(Data records)
———
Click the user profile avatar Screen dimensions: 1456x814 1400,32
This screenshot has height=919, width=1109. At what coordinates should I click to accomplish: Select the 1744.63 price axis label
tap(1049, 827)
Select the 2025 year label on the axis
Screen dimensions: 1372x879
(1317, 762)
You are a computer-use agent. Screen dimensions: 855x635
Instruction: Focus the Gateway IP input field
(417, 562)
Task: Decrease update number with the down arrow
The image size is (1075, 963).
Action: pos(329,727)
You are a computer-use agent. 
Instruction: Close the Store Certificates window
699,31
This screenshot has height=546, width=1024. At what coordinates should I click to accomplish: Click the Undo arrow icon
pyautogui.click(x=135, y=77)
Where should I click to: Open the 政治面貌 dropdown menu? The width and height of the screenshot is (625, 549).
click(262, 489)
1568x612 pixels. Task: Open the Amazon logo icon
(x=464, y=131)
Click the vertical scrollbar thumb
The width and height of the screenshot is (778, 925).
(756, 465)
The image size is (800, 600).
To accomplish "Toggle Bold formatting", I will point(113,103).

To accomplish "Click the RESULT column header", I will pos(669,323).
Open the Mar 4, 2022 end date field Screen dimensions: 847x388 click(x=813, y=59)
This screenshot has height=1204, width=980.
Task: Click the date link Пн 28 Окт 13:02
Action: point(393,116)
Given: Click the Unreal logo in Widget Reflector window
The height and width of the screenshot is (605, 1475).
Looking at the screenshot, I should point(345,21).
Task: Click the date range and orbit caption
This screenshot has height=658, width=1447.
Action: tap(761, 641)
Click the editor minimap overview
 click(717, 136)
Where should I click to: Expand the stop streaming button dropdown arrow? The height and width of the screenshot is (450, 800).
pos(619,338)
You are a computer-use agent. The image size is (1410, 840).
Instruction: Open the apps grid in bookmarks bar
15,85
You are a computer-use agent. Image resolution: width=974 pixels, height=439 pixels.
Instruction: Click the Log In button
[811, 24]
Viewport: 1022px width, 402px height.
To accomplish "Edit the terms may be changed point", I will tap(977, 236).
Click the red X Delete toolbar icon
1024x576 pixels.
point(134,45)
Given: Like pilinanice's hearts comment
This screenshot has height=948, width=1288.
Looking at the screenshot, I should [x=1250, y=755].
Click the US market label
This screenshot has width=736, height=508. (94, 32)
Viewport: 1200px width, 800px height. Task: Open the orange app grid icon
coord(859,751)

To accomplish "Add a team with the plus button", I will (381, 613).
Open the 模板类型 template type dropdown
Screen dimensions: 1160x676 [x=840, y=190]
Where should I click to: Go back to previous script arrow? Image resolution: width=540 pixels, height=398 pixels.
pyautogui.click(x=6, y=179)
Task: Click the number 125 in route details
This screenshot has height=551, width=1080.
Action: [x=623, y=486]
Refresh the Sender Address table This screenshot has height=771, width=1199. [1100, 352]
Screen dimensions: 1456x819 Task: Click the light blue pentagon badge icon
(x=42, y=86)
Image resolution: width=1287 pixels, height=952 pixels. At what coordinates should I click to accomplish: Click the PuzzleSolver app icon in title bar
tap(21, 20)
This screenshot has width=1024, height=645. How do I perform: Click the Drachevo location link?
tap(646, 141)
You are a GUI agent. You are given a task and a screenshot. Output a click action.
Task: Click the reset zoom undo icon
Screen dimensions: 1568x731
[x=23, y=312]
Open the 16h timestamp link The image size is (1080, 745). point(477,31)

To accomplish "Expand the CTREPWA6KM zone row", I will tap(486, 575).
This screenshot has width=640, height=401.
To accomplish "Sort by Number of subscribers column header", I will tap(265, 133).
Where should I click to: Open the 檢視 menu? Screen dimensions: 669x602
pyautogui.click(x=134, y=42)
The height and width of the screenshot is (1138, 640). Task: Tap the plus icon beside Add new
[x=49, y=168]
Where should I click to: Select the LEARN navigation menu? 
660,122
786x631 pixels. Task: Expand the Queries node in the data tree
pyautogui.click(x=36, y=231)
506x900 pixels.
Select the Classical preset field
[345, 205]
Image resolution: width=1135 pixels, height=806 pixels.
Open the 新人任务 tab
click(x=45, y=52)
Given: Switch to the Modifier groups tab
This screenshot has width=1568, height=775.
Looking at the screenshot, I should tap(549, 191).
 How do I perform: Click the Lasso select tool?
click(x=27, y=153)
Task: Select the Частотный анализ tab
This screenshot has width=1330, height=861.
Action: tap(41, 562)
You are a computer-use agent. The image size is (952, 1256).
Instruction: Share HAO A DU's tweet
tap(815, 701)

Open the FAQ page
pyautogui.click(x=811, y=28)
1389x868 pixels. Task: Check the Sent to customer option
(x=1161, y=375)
———
What is needed: Lay out every line of the data above as a Markdown table with the columns "Row" and "Line", numbering the rows and skipping any blank lines.

Solution:
| Row | Line |
|---|---|
| 1 | Click the user profile avatar Screen dimensions: 1456x814 1400,32 |
| 2 | This screenshot has height=919, width=1109. At what coordinates should I click to accomplish: Select the 1744.63 price axis label |
| 3 | tap(1049, 827) |
| 4 | Select the 2025 year label on the axis |
| 5 | Screen dimensions: 1372x879 |
| 6 | (1317, 762) |
| 7 | You are a computer-use agent. Screen dimensions: 855x635 |
| 8 | Instruction: Focus the Gateway IP input field |
| 9 | (417, 562) |
| 10 | Task: Decrease update number with the down arrow |
| 11 | The image size is (1075, 963). |
| 12 | Action: pos(329,727) |
| 13 | You are a computer-use agent.  |
| 14 | Instruction: Close the Store Certificates window |
| 15 | 699,31 |
| 16 | This screenshot has height=546, width=1024. At what coordinates should I click to accomplish: Click the Undo arrow icon |
| 17 | pyautogui.click(x=135, y=77) |
| 18 | Where should I click to: Open the 政治面貌 dropdown menu? The width and height of the screenshot is (625, 549). |
| 19 | click(262, 489) |
| 20 | 1568x612 pixels. Task: Open the Amazon logo icon |
| 21 | (x=464, y=131) |
| 22 | Click the vertical scrollbar thumb |
| 23 | The width and height of the screenshot is (778, 925). |
| 24 | (756, 465) |
| 25 | The image size is (800, 600). |
| 26 | To accomplish "Toggle Bold formatting", I will point(113,103). |
| 27 | To accomplish "Click the RESULT column header", I will pos(669,323). |
| 28 | Open the Mar 4, 2022 end date field Screen dimensions: 847x388 click(x=813, y=59) |
| 29 | This screenshot has height=1204, width=980. |
| 30 | Task: Click the date link Пн 28 Окт 13:02 |
| 31 | Action: point(393,116) |
| 32 | Given: Click the Unreal logo in Widget Reflector window |
| 33 | The height and width of the screenshot is (605, 1475). |
| 34 | Looking at the screenshot, I should point(345,21). |
| 35 | Task: Click the date range and orbit caption |
| 36 | This screenshot has height=658, width=1447. |
| 37 | Action: tap(761, 641) |
| 38 | Click the editor minimap overview |
| 39 |  click(717, 136) |
| 40 | Where should I click to: Expand the stop streaming button dropdown arrow? The height and width of the screenshot is (450, 800). |
| 41 | pos(619,338) |
| 42 | You are a computer-use agent. The image size is (1410, 840). |
| 43 | Instruction: Open the apps grid in bookmarks bar |
| 44 | 15,85 |
| 45 | You are a computer-use agent. Image resolution: width=974 pixels, height=439 pixels. |
| 46 | Instruction: Click the Log In button |
| 47 | [811, 24] |
| 48 | Viewport: 1022px width, 402px height. |
| 49 | To accomplish "Edit the terms may be changed point", I will tap(977, 236). |
| 50 | Click the red X Delete toolbar icon |
| 51 | 1024x576 pixels. |
| 52 | point(134,45) |
| 53 | Given: Like pilinanice's hearts comment |
| 54 | This screenshot has height=948, width=1288. |
| 55 | Looking at the screenshot, I should [x=1250, y=755]. |
| 56 | Click the US market label |
| 57 | This screenshot has width=736, height=508. (94, 32) |
| 58 | Viewport: 1200px width, 800px height. Task: Open the orange app grid icon |
| 59 | coord(859,751) |
| 60 | To accomplish "Add a team with the plus button", I will (381, 613). |
| 61 | Open the 模板类型 template type dropdown |
| 62 | Screen dimensions: 1160x676 [x=840, y=190] |
| 63 | Where should I click to: Go back to previous script arrow? Image resolution: width=540 pixels, height=398 pixels. |
| 64 | pyautogui.click(x=6, y=179) |
| 65 | Task: Click the number 125 in route details |
| 66 | This screenshot has height=551, width=1080. |
| 67 | Action: [x=623, y=486] |
| 68 | Refresh the Sender Address table This screenshot has height=771, width=1199. [1100, 352] |
| 69 | Screen dimensions: 1456x819 Task: Click the light blue pentagon badge icon |
| 70 | (x=42, y=86) |
| 71 | Image resolution: width=1287 pixels, height=952 pixels. At what coordinates should I click to accomplish: Click the PuzzleSolver app icon in title bar |
| 72 | tap(21, 20) |
| 73 | This screenshot has width=1024, height=645. How do I perform: Click the Drachevo location link? |
| 74 | tap(646, 141) |
| 75 | You are a GUI agent. You are given a task and a screenshot. Output a click action. |
| 76 | Task: Click the reset zoom undo icon |
| 77 | Screen dimensions: 1568x731 |
| 78 | [x=23, y=312] |
| 79 | Open the 16h timestamp link The image size is (1080, 745). point(477,31) |
| 80 | To accomplish "Expand the CTREPWA6KM zone row", I will tap(486, 575). |
| 81 | This screenshot has width=640, height=401. |
| 82 | To accomplish "Sort by Number of subscribers column header", I will tap(265, 133). |
| 83 | Where should I click to: Open the 檢視 menu? Screen dimensions: 669x602 |
| 84 | pyautogui.click(x=134, y=42) |
| 85 | The height and width of the screenshot is (1138, 640). Task: Tap the plus icon beside Add new |
| 86 | [x=49, y=168] |
| 87 | Where should I click to: Select the LEARN navigation menu?  |
| 88 | 660,122 |
| 89 | 786x631 pixels. Task: Expand the Queries node in the data tree |
| 90 | pyautogui.click(x=36, y=231) |
| 91 | 506x900 pixels. |
| 92 | Select the Classical preset field |
| 93 | [345, 205] |
| 94 | Image resolution: width=1135 pixels, height=806 pixels. |
| 95 | Open the 新人任务 tab |
| 96 | click(x=45, y=52) |
| 97 | Given: Switch to the Modifier groups tab |
| 98 | This screenshot has width=1568, height=775. |
| 99 | Looking at the screenshot, I should tap(549, 191). |
| 100 |  How do I perform: Click the Lasso select tool? |
| 101 | click(x=27, y=153) |
| 102 | Task: Select the Частотный анализ tab |
| 103 | This screenshot has width=1330, height=861. |
| 104 | Action: tap(41, 562) |
| 105 | You are a computer-use agent. The image size is (952, 1256). |
| 106 | Instruction: Share HAO A DU's tweet |
| 107 | tap(815, 701) |
| 108 | Open the FAQ page |
| 109 | pyautogui.click(x=811, y=28) |
| 110 | 1389x868 pixels. Task: Check the Sent to customer option |
| 111 | (x=1161, y=375) |